As the tanks cleared the cluster of storage tanks and moved deeper, pipes and walkways crisscrossing over their heads, another squad of Drones launched their attack. They came from the right this time, firing down on the squad from a high perch on one of the raised platforms. Evan’s squad scattered, taking cover behind the nearest container, the SWAR team keeping pace with the tanks as they began to return fire. The right tankette’s gunner had a clear shot from this angle, the barrel of the cannon rising to point at the aliens. The little vehicle began to spew tungsten at them, the shrouded barrel telescoping back into its housing with each shot, the recoil making the tank shudder. The rate of fire was fairly slow, chugging, but it was firing 30mill slugs of the type usually used to take down small spacecraft and Warriors. They eviscerated the Drones, scattering their dismembered body parts in showers of gore. The rounds went straight through the platform, shattering the resin, sending a piece of it collapsing to the ground some ten meters below.

“Guess it’s not the size that counts, but how you use it,” Hernandez mused as he gave Evan a pat on the shoulder. They moved out of cover, continuing on, watching every angle. There was sporadic gunfire from other areas of the plant, but it seemed like most of the defenders had either been killed or were regrouping.

They marched further into the organic refinery, following a winding path through the maze of fleshy pipes and organic structures. There was no logic to the way that the Bugs laid out their facilities, no straight roads joined at right angles, no grids. The placement seemed random, meandering, even if it was probably very carefully planned.
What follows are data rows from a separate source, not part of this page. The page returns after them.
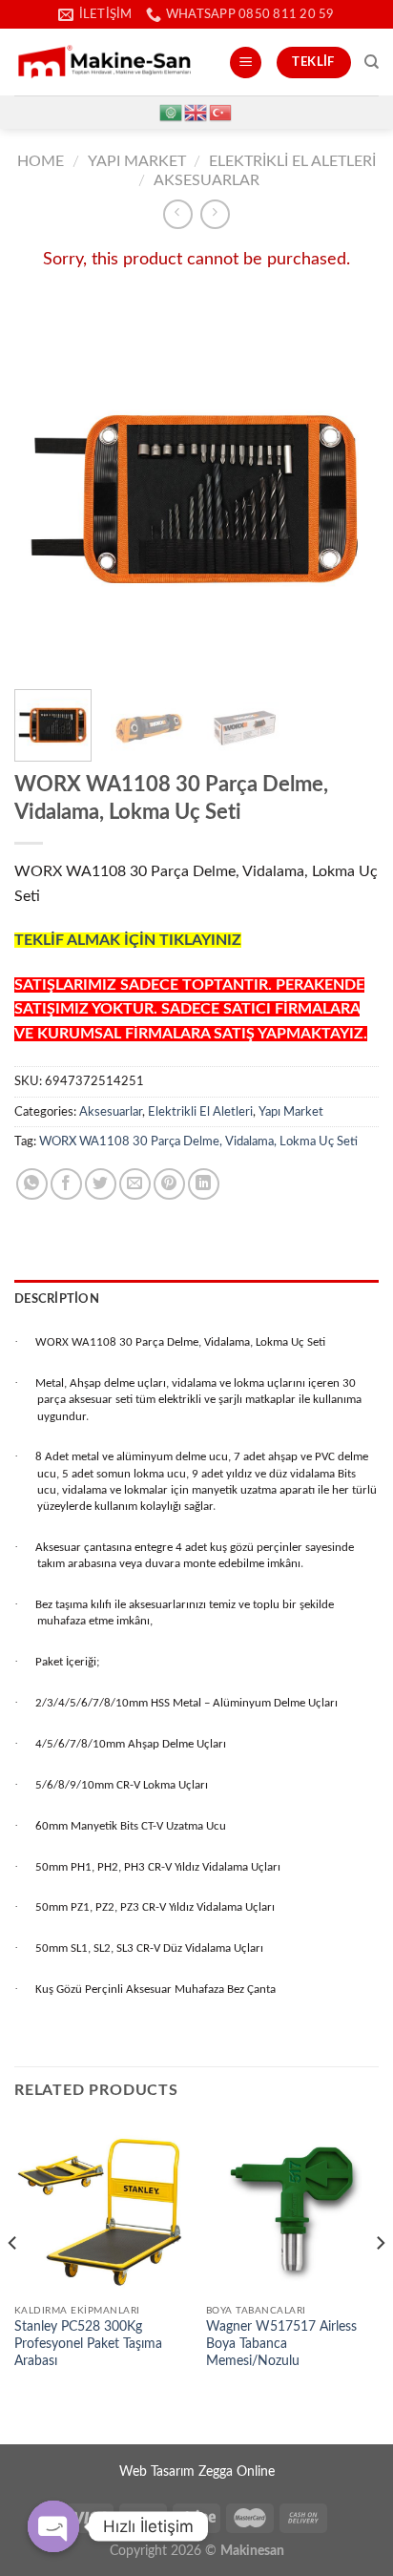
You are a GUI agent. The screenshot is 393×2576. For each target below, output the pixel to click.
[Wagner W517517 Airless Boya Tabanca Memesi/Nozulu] (292, 2208)
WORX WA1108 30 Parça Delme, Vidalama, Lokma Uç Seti (198, 1141)
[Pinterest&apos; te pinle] (169, 1184)
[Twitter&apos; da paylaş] (100, 1184)
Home (40, 161)
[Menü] (245, 62)
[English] (196, 111)
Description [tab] (56, 1299)
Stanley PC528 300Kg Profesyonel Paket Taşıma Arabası (88, 2343)
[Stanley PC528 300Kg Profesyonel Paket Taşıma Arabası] (100, 2208)
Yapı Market (137, 161)
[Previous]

It immediately made Evan lose his sense of direction.

“What do you suppose is runnin’ through all these tubes?” Hernandez wondered, craning his neck to look up at the tiered levels of catwalks and pipes above. They were nearing the huge towers now, their spires rising some 50 meters towards the raging auroras.

“It looks like they’re distilling biofuel here,” Jade replied. “If I had to guess, I’d say that they were separating organic compounds for different applications. Fuel, weapons, who knows.”
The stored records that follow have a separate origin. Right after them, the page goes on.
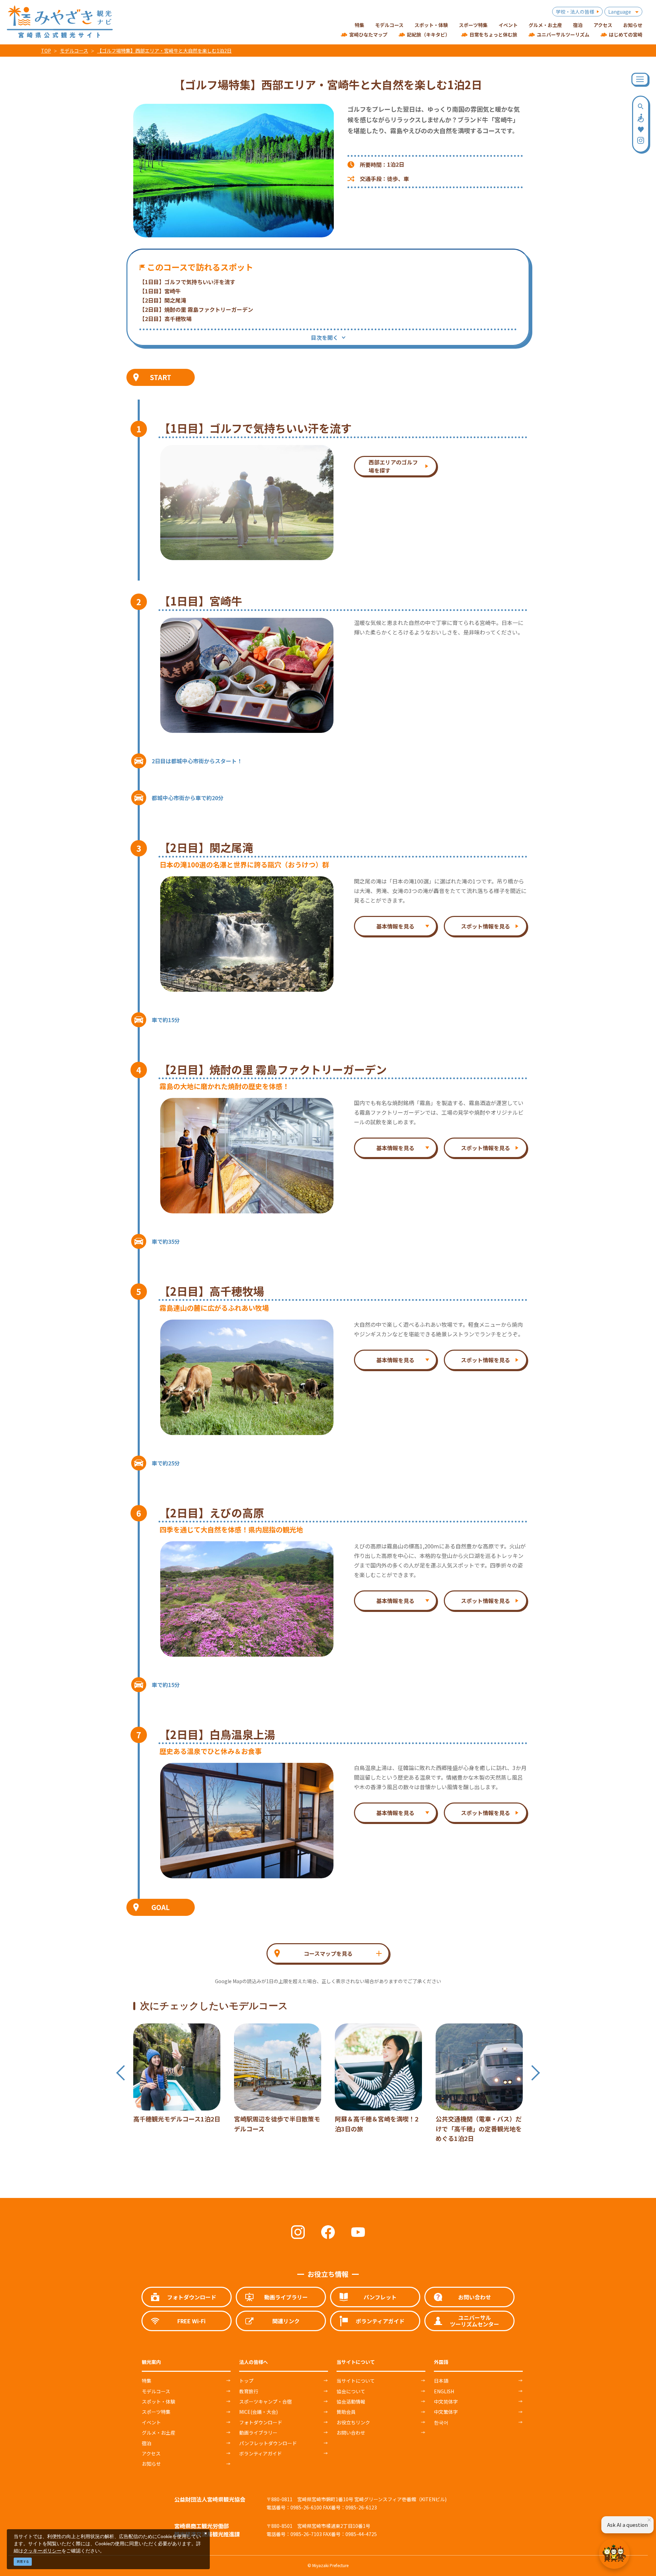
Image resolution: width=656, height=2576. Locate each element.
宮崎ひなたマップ (368, 34)
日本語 (441, 2380)
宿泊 (146, 2443)
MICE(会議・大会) (258, 2411)
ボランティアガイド (260, 2453)
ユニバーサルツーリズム (563, 34)
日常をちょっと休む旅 (493, 34)
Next (535, 2072)
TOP (46, 50)
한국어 (441, 2422)
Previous (120, 2072)
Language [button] (619, 11)
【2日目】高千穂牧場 (165, 319)
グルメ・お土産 (158, 2432)
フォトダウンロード (260, 2422)
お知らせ (151, 2463)
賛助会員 (346, 2411)
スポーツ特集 (156, 2411)
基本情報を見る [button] (395, 926)
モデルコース (74, 50)
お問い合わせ (351, 2432)
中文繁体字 (446, 2411)
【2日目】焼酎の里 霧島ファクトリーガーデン (196, 309)
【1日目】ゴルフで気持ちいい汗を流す (187, 282)
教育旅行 (248, 2391)
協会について (351, 2391)
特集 (146, 2380)
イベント (151, 2422)
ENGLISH (444, 2391)
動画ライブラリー (258, 2432)
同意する (23, 2561)
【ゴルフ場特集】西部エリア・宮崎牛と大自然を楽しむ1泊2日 (164, 50)
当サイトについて (356, 2380)
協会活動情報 (351, 2401)
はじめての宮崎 (625, 34)
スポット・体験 (158, 2401)
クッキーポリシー (42, 2550)
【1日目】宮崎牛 (160, 291)
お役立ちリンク (353, 2422)
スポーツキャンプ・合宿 (265, 2401)
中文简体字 (446, 2401)
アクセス (151, 2453)
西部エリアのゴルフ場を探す (393, 466)
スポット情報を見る (485, 926)
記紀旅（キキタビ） (428, 34)
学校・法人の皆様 (575, 11)
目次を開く (324, 337)
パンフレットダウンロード (268, 2443)
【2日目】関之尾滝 (162, 300)
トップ (246, 2380)
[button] (328, 1953)
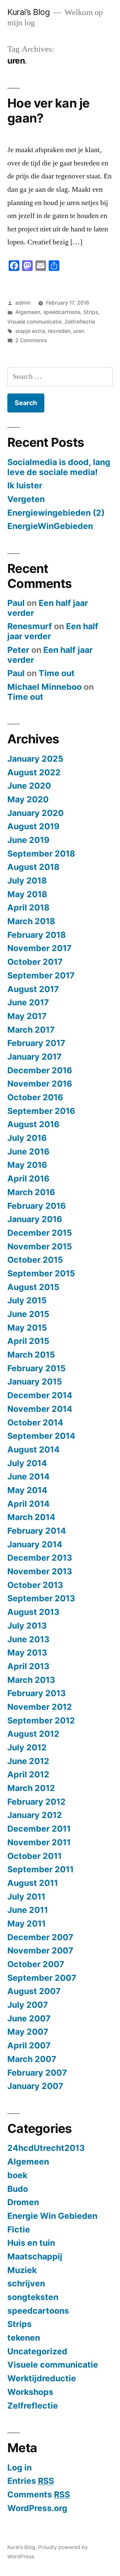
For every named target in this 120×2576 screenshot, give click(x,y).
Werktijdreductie (41, 2378)
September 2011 (40, 1869)
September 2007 (41, 1978)
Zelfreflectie (80, 322)
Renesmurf (29, 626)
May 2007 (27, 2032)
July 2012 (27, 1747)
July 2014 (27, 1463)
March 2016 (31, 1192)
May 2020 (28, 799)
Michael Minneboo (44, 687)
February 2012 (36, 1802)
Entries (30, 2481)
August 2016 (33, 1124)
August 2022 (34, 772)
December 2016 (39, 1070)
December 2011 (39, 1829)
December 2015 (39, 1233)
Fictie (18, 2229)
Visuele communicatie (34, 322)
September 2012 (41, 1720)
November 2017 (39, 948)
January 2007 (35, 2086)
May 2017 (27, 1016)
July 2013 (27, 1626)
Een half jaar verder (47, 608)
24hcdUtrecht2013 (46, 2148)
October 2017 (35, 962)
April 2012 (28, 1774)
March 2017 (31, 1030)
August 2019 (33, 826)
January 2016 (34, 1219)
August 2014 (33, 1449)
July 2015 (27, 1300)
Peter (18, 650)
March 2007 (31, 2059)
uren (78, 331)
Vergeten (26, 499)
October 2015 (35, 1260)
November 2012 (39, 1707)
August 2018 (33, 867)
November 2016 (39, 1084)
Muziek (22, 2270)
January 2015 (34, 1382)
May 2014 (27, 1490)
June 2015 (28, 1314)
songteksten (32, 2297)
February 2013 (36, 1693)
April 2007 (29, 2045)
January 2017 (34, 1057)
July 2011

“How do they expect us to shut it down without blowing it up?” Evan added. “Is there a big off switch somewhere?”

“It’s probably controlled by organic computers,” one of the Jarilans replied, Evan noting that her IFF tag identified her as Cardinal. “We had them back home – biological systems that were controlled through pheromone inputs.”

“So, what?” Hernandez asked skeptically. “It has a nose instead of a touch panel?”
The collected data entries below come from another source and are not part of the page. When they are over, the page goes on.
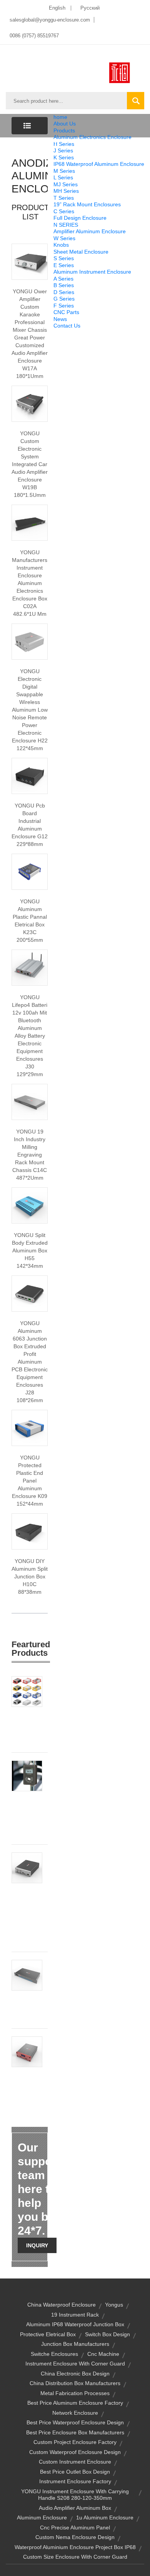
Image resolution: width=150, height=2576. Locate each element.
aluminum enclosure (42, 2517)
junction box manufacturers (75, 2344)
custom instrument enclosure (75, 2462)
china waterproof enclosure (61, 2305)
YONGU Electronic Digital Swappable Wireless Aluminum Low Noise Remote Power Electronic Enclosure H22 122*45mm (30, 709)
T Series (63, 198)
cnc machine (103, 2354)
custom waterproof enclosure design (75, 2452)
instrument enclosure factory (75, 2481)
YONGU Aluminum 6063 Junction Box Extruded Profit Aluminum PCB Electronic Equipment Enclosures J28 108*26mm (30, 1361)
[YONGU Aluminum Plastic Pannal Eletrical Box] (29, 871)
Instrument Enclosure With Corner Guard (75, 2363)
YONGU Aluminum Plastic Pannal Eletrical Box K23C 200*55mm (30, 920)
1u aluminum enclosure (104, 2517)
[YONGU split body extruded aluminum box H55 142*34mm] (29, 1205)
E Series (63, 265)
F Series (63, 306)
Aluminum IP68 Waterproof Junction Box (75, 2324)
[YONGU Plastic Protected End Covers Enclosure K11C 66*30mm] (27, 1691)
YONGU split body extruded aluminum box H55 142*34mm (30, 1250)
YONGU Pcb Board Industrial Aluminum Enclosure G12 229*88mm (30, 824)
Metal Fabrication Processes (75, 2393)
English (57, 8)
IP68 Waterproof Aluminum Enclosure (98, 164)
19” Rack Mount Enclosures (87, 204)
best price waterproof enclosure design (75, 2422)
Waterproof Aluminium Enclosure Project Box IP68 (75, 2547)
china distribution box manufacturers (75, 2383)
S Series (63, 258)
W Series (64, 238)
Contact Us (66, 326)
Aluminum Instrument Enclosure (92, 272)
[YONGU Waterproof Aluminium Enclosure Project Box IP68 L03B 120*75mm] (27, 1775)
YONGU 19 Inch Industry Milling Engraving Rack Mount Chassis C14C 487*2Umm (29, 1154)
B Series (63, 285)
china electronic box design (75, 2373)
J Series (63, 150)
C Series (63, 211)
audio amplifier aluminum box (75, 2508)
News (60, 319)
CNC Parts (66, 312)
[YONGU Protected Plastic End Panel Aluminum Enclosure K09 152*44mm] (29, 1427)
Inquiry (37, 2245)
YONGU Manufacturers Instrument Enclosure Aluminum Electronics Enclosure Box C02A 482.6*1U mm (29, 583)
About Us (64, 123)
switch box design (107, 2334)
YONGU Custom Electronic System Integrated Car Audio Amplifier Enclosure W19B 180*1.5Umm (30, 464)
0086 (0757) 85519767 (34, 35)
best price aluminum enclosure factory (75, 2403)
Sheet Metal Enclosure (80, 252)
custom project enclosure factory (75, 2442)
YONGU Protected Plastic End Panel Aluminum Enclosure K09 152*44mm (29, 1480)
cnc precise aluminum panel (75, 2527)
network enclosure (75, 2413)
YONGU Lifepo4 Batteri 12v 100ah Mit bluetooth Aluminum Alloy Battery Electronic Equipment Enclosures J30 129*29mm (29, 1035)
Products (64, 130)
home (60, 117)
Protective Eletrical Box (48, 2334)
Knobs (61, 245)
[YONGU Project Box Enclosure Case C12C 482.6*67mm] (27, 1975)
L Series (63, 177)
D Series (63, 292)
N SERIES (65, 225)
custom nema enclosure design (75, 2537)
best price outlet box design (75, 2472)
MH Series (66, 191)
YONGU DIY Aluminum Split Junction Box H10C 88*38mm (30, 1576)
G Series (64, 299)
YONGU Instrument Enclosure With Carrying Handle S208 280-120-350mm (75, 2494)
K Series (63, 157)
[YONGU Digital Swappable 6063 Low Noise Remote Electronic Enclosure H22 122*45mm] (29, 641)
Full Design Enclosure (80, 218)
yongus (114, 2305)
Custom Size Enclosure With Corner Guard (75, 2557)
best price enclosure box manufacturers (75, 2432)
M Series (64, 171)
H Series (63, 144)
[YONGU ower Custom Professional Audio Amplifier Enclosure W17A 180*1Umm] (29, 261)
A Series (63, 279)
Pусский (90, 8)
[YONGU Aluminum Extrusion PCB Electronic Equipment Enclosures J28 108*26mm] (29, 1293)
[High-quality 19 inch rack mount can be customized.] (29, 1101)
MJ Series (65, 184)
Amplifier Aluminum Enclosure (89, 231)
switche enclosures (54, 2354)
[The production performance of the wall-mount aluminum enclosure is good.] (29, 775)
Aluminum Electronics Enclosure (92, 137)
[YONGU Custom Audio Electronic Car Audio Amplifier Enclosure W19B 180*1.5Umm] (29, 403)
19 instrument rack (75, 2315)
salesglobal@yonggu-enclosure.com (50, 20)
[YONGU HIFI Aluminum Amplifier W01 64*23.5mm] (27, 2051)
“Basically,” the Jarilan replied with a shrug. “Humans use voice commands to operate a lot of their technology, and the principle isn’t really any different. Instead of sound patterns, they respond to scents.”

“We’ll let you guys handle the fart computers, then,” Hernandez muttered as he turned his attention back to their strange surroundings.

Evan now found himself on a kind of street – which was the only approximation that he could make in this wholly alien environment – just wide enough to let a Scuttler pass through unhindered. It was a winding dirt path that led through the bowels of the refinery, clusters of tanks and containers boxing the team in from both sides, the innumerable pipes and cables forming a kind of hellish canopy above their heads. To their right was the large base of one of the towers, the network of organic infrastructure trailing below ground like the roots of a great tree. There were buildings made of soil and resin surrounding it, probably control stations of some kind, none much larger than a prefab structure. The path was branching, leading off into the plant seemingly at random.

“I think we’re on the right track,” Jade announced, her long antennae wiggling. “I sense ... authority, maybe some kind of command center. It’s near the base of this tower.”